She didn’t jerk from him. Most females treated him like blindness was contagious. Not all of them—Clare and Penny treated him like pack. He had the bruises and bites to prove it. He wasn’t sure about Sonya though. She’d run the gamut of emotions in their short time together. He couldn’t call her boring.
Most shifters viewed him as weak. Going to the bootcamp had proved them wrong. Helping the FBI would prove it more. He needed to catch the psycho killer for so many reasons, the least being his ego. He had to find out if the killer was a shifter. If so, this would be bad on so many levels.
He pushed aside his unfinished meal and pressed his lips to the back of Sonya’s hand. Was she already involved in a relationship? Her heart raced and her breathing grew heavier. She smelled aroused. Blain took a deeper breath searching for the scent of another male on her. When people were intimate they tended to carry each other’s smell even after washing. Her aroma carried hints of gunpowder and something herbal. Nothing masculine. He could breathe her in all day and night. This trick didn’t always work though. She and her mate could have been separated due to this case. He could be waiting for her back home, wherever that was. Humans didn’t fight for their mates, so he couldn’t even challenge for the right to woo her.

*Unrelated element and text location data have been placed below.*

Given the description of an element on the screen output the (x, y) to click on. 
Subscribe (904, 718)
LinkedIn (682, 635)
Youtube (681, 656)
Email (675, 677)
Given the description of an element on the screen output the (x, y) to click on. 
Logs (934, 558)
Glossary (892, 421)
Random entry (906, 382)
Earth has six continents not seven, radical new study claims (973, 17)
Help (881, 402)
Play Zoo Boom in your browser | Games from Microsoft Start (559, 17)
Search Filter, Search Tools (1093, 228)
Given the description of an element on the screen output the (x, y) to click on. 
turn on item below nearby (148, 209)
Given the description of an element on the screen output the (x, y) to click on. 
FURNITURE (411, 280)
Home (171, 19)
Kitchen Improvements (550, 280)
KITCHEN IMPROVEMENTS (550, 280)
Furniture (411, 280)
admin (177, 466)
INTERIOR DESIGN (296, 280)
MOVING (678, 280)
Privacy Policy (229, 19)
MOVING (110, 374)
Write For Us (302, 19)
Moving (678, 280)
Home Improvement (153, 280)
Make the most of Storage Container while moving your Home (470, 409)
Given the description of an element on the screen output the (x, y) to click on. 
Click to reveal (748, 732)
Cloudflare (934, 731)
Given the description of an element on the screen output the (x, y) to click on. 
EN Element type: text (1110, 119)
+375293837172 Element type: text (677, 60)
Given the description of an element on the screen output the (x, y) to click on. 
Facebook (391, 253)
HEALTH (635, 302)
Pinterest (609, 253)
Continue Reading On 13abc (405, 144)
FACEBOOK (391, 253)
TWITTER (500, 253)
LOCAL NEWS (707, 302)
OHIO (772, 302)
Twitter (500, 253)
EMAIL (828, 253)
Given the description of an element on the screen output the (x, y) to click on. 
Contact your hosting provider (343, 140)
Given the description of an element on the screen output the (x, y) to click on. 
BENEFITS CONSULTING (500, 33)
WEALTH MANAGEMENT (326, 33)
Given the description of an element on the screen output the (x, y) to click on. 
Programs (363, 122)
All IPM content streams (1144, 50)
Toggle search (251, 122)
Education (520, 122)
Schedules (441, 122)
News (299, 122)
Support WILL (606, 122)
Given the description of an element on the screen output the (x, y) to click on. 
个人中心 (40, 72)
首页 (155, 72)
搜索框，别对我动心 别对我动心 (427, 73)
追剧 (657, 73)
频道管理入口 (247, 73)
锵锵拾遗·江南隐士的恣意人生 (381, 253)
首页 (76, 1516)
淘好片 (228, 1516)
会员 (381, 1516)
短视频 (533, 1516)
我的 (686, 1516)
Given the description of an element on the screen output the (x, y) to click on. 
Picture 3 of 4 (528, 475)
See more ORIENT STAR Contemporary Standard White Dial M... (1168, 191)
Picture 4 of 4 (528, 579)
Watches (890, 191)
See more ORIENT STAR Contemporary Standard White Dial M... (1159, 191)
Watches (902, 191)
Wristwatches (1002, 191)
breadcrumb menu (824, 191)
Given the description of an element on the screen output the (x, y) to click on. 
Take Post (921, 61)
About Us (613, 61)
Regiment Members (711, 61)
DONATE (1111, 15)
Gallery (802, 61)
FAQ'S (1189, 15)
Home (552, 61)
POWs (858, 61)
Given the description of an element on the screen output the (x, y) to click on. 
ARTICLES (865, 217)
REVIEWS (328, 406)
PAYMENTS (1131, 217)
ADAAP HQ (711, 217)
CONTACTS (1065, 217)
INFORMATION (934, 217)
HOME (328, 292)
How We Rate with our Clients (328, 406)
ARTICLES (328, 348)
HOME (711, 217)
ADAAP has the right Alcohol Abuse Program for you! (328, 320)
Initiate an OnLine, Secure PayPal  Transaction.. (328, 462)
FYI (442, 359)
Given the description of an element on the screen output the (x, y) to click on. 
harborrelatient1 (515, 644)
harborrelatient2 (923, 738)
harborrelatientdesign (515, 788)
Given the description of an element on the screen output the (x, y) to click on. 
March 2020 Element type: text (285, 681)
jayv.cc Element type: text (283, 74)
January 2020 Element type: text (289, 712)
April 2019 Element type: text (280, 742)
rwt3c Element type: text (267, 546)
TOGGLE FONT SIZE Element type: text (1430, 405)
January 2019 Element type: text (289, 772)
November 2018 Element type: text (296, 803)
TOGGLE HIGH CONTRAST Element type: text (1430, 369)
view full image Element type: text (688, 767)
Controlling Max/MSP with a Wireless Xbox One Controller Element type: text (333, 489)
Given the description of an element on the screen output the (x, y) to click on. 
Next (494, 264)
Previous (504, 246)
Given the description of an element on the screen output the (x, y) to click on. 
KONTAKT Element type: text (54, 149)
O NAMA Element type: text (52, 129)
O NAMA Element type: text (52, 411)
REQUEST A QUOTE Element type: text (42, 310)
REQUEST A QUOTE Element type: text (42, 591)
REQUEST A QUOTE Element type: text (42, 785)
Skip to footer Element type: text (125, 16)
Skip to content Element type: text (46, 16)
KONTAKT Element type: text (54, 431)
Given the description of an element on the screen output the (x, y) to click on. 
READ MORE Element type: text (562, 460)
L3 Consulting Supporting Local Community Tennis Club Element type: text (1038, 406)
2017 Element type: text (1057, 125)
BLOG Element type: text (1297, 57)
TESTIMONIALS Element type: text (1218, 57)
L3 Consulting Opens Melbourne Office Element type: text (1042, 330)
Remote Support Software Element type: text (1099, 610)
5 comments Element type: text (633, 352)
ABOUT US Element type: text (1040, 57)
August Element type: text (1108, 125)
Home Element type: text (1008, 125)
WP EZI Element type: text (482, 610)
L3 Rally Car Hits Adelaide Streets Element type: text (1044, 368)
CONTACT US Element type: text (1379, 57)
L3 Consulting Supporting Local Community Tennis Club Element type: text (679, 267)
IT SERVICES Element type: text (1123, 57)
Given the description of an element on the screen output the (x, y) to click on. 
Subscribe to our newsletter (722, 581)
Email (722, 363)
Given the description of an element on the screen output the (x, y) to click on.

That didn’t mean he wouldn’t want to beat the shit out of her lover.
If she had one.
“I have an important question to ask you.”
She leaned forward. “Go ahead.”
“Are you involved with anyone, Sonya?”
She stiffened. “That’s an inappropriate question, Mr. Smith.”
“Maybe.” He turned her hand over and kissed her palm. She didn’t struggle. “That’s not an answer.”
She shivered at his touch. “Yes, it is. It means it’s none of your business.”
“What would your lover think of my kissing your hand?
Silence was all the answer she gave him and that was answer enough for him. After spending the evening with her, he suspected she would have decked him by now if she was involved with another man.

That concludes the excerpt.